# Cosa si chiede
Trascrivi dall'articolo su Piaggio Aerospace il passo che comincia con le parole "È l’unica buona" e termina dopo "avanti come treni.".

# Estratto
···

Difesa, scaduto il termine per le offerte d’acquisto per Piaggio Aerospace: una brutta storia italiana (1° puntata)
Che fine farà Piaggio Aerospace, una volta gioiello e orgoglio dell’industria aeronautica italiana? Proprio oggi è scaduto il termine per le manifestazione d’interesse all’acquisto dell’azienda. Dopo aver ricevuto negli ultimi anni fiumi di denaro pubblico e aver visto alternarsi intorno ad essa personaggi che sembrano usciti dalla commedia dell’arte, gente da far invidia a maschere come Arlecchino, Pulcinella e Capitan Fracassa, questa disgraziata società attende di conoscere quale sarà il suo destino. Toccherà al commissario straordinario Vincenzo Nicastro, esaminare e valutare le offerte, stilare una short list delle più vantaggiose e decidere d’intesa col Ministero dello Sviluppo Economico. Evitando, com’è purtroppo già accaduto, di vedere un asset dell’industria strategica italiana finire in mani estere.
“Sassate” ha deciso di rifare la storia, in più puntate, del declino di Piaggio Aerospace e degli sconcertanti retroscena che l’hanno determinato. Perché è una tipica ed inquietante storia italiana, in cui la superficialità si mescola dell’incompetenza e le “marchette” politiche alle aspirazioni di carriera di molti protagonisti. Il tutto, dilapidando allegramente e impunemente denaro dello Stato.
Dopo la crisi finanziaria del 2008, l’anno successivo si avvertono i primi scricchioli. Ma è nel 2013 che le difficoltà di Piaggio Aerospace portano alla prima svolta deleteria. In azienda, arrivano l’indiana Tata ed il Fondo Sovrano Mabudala di Abu Dhabi. La Tata ha subito ben chiaro che per il rilancio serve un nuovo prodotto. Un aereo civile a reazione in grado di sostituire il VIP Utility a turboelica P180, ormai indigesto al mercato internazionale. Il nuovo. Serve, insomma, un velivolo di taglia maggiore, capace di far concorrenza al Falcon, al Gulfstream, all’Embraer.
È l’unica buona idea che salti fuori e come tale, viene subito bocciata. Non prima, però, di aver ottenuto un congruo finanziamento statale per lo sviluppo del progetto, in base alla legge 808. Perché gli emiratini hanno progetti ben più ambiziosi: loro vogliono un drone armato. Nessuna azienda al mondo è disposta a fornirglielo e allora si convincono (o qualcuno li illude) di poterlo avere in Italia. La Tata capisce l’antifona e si libera con sollievo dell’azienda genovese e del presuntuoso socio.
Provare a salvare Piaggio Aerospace con i droni, è un progetto alquanto bislacco.
L’unica industria nazionale che ha sviluppato droni è Finmeccanica. Perché ci vuole esperienza nel settore e nell’integrazione di sistemi complessi come quelli necessari per aerei senza pilota. Ma gli emiratini ci credono, trovano chi è disposto a seguirli su questa strada e vanno avanti come treni.

···

# Dati mostrati
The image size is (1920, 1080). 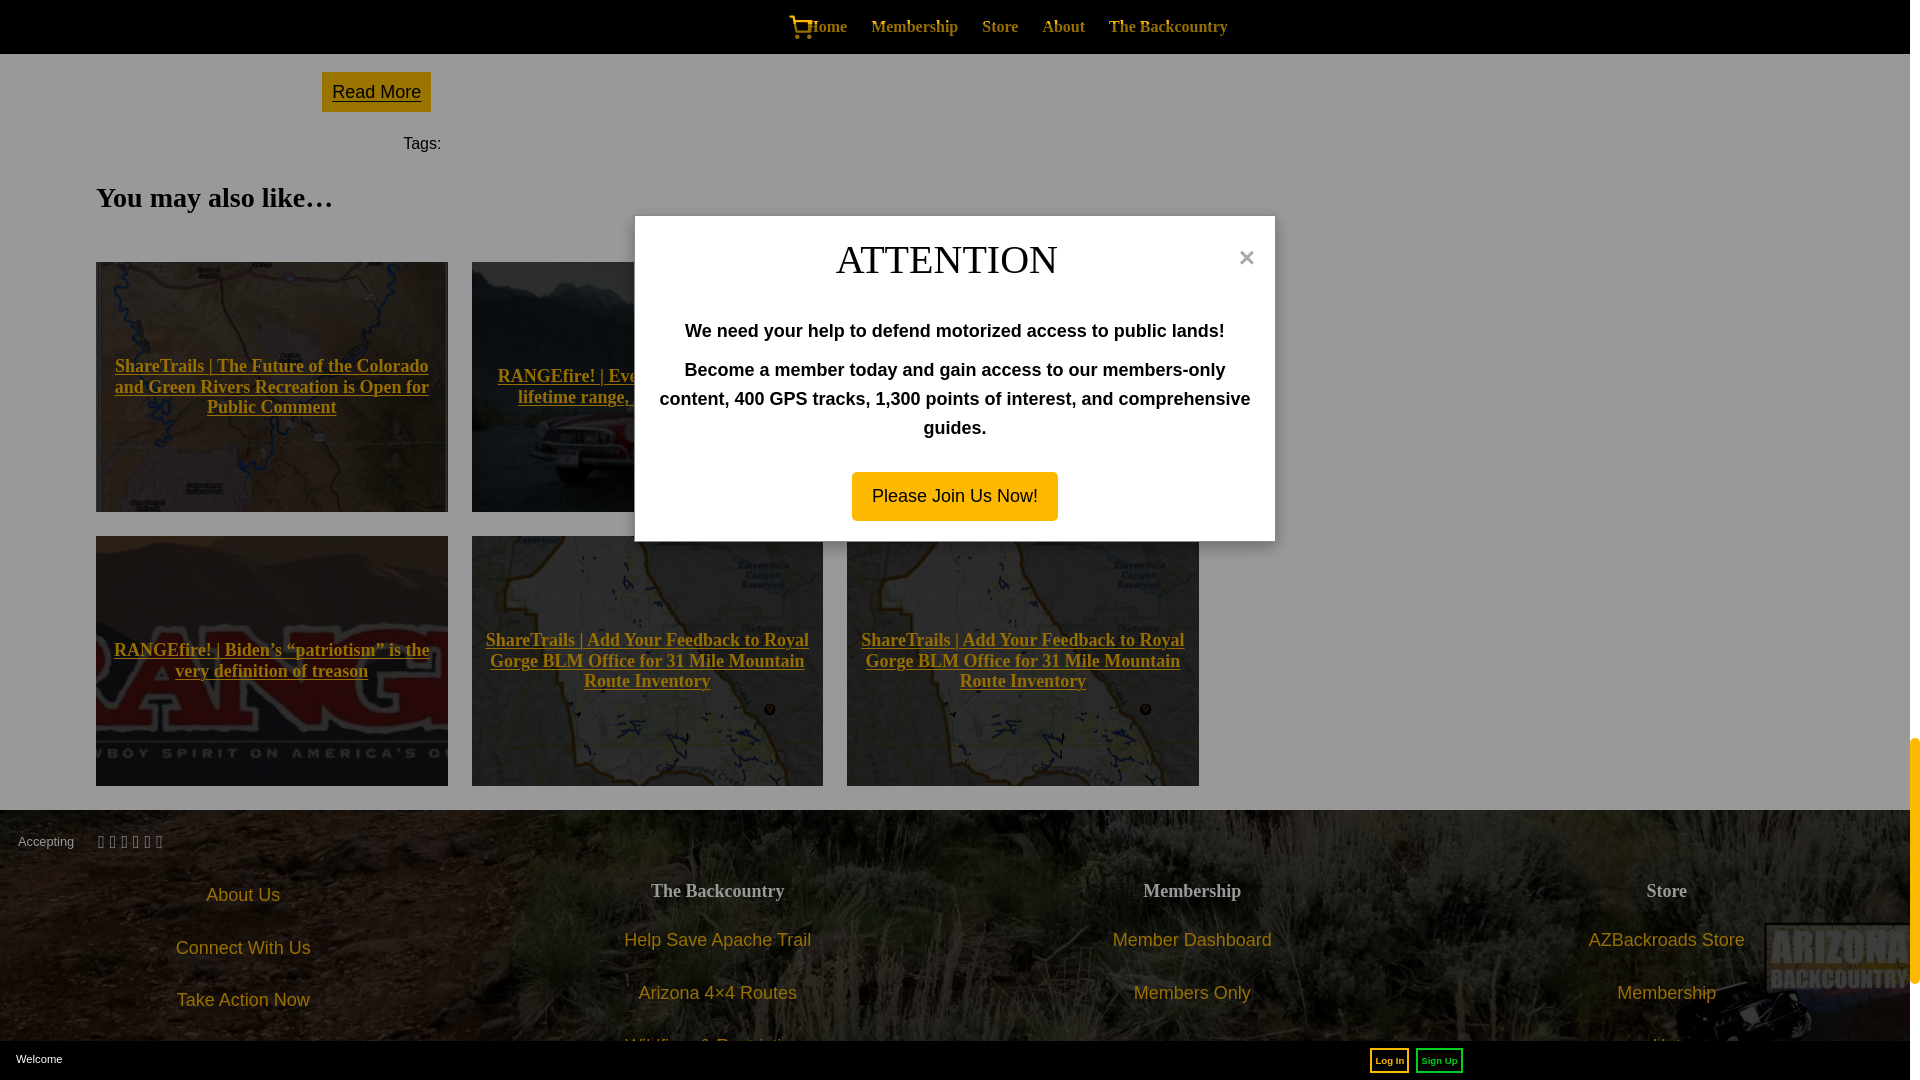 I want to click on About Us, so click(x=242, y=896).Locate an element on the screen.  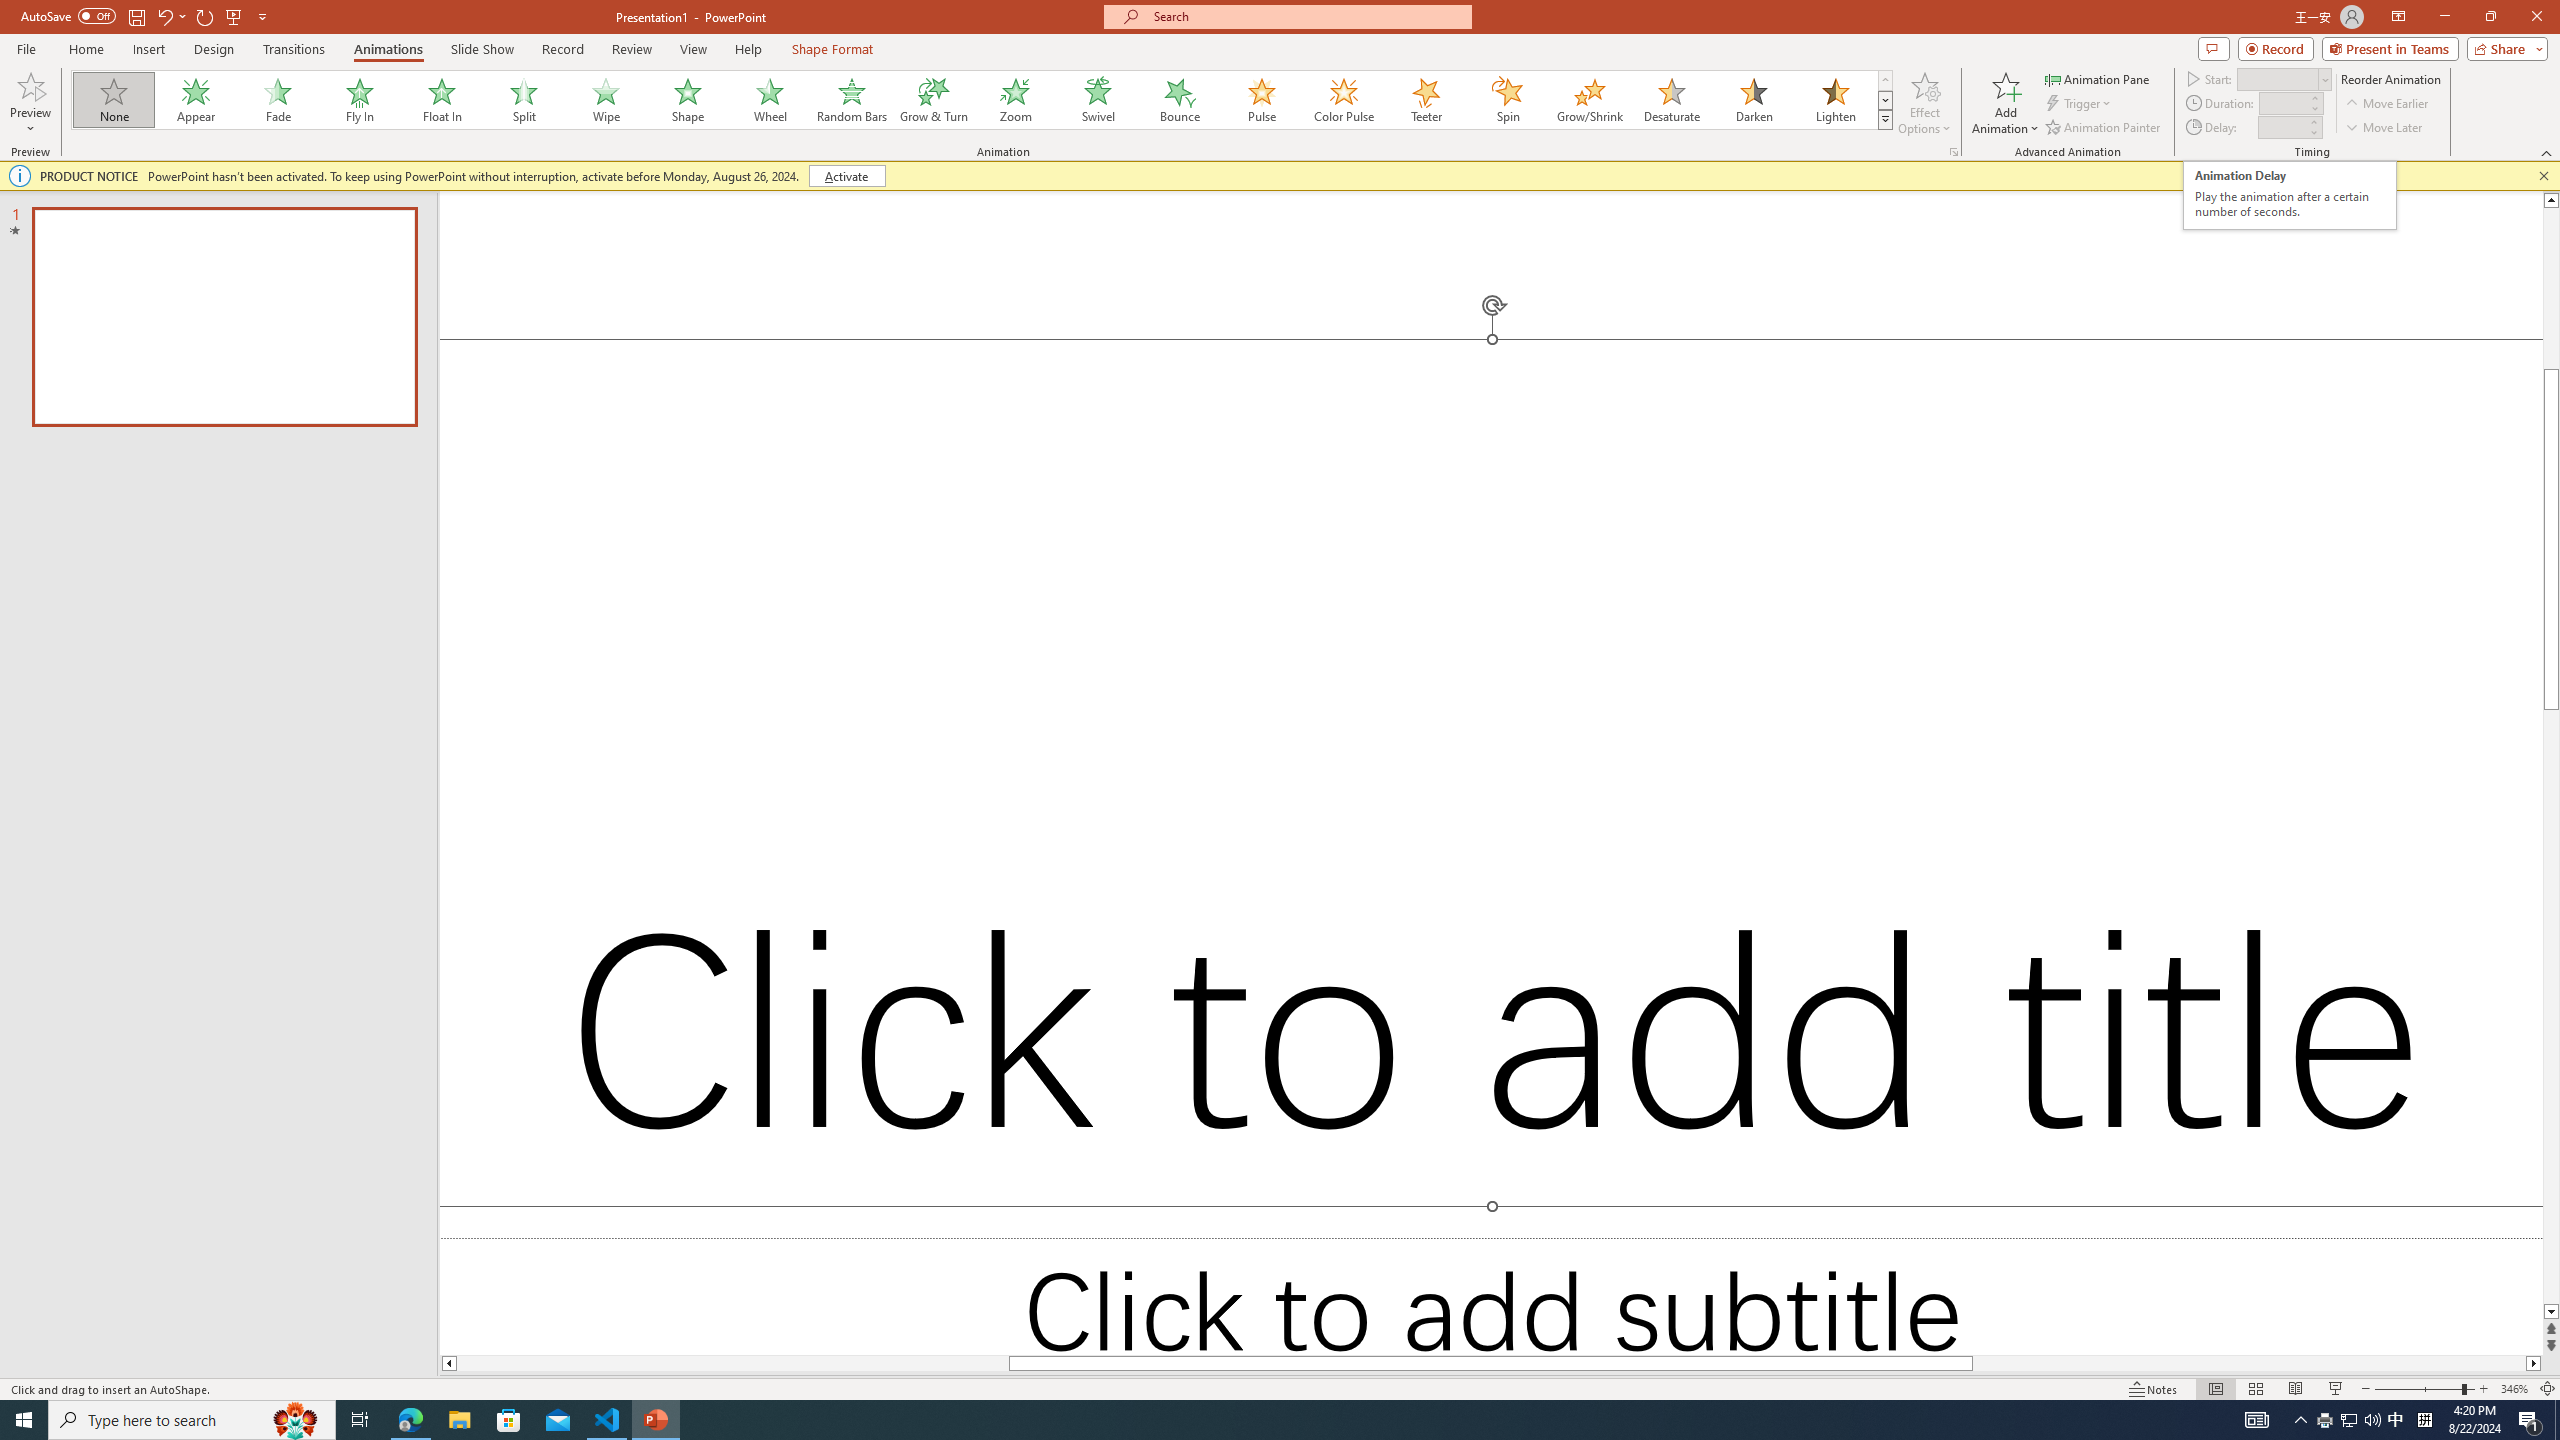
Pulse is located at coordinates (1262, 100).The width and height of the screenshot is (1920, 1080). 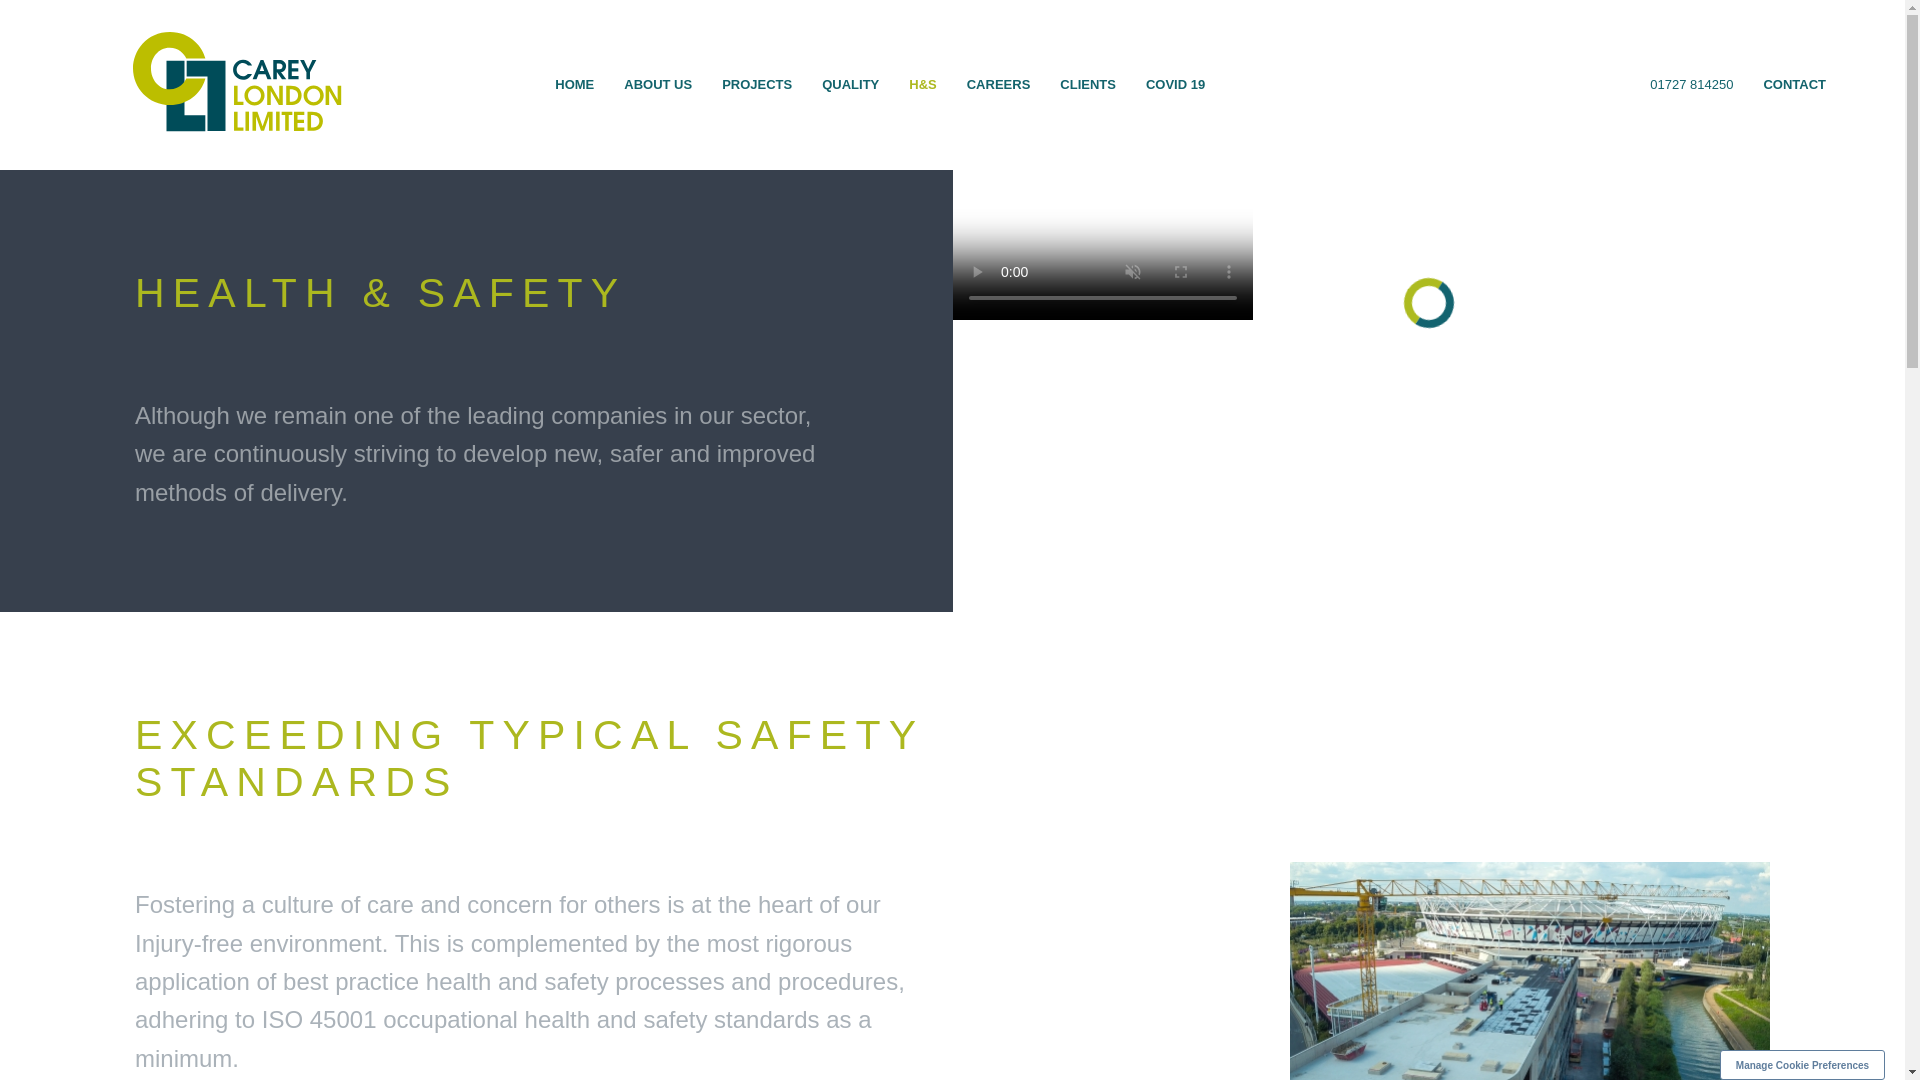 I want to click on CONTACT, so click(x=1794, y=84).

···

# Compito svolto
È l’unica buona idea che salti fuori e come tale, viene subito bocciata. Non prima, però, di aver ottenuto un congruo finanziamento statale per lo sviluppo del progetto, in base alla legge 808. Perché gli emiratini hanno progetti ben più ambiziosi: loro vogliono un drone armato. Nessuna azienda al mondo è disposta a fornirglielo e allora si convincono (o qualcuno li illude) di poterlo avere in Italia. La Tata capisce l’antifona e si libera con sollievo dell’azienda genovese e del presuntuoso socio.
Provare a salvare Piaggio Aerospace con i droni, è un progetto alquanto bislacco.
L’unica industria nazionale che ha sviluppato droni è Finmeccanica. Perché ci vuole esperienza nel settore e nell’integrazione di sistemi complessi come quelli necessari per aerei senza pilota. Ma gli emiratini ci credono, trovano chi è disposto a seguirli su questa strada e vanno avanti come treni.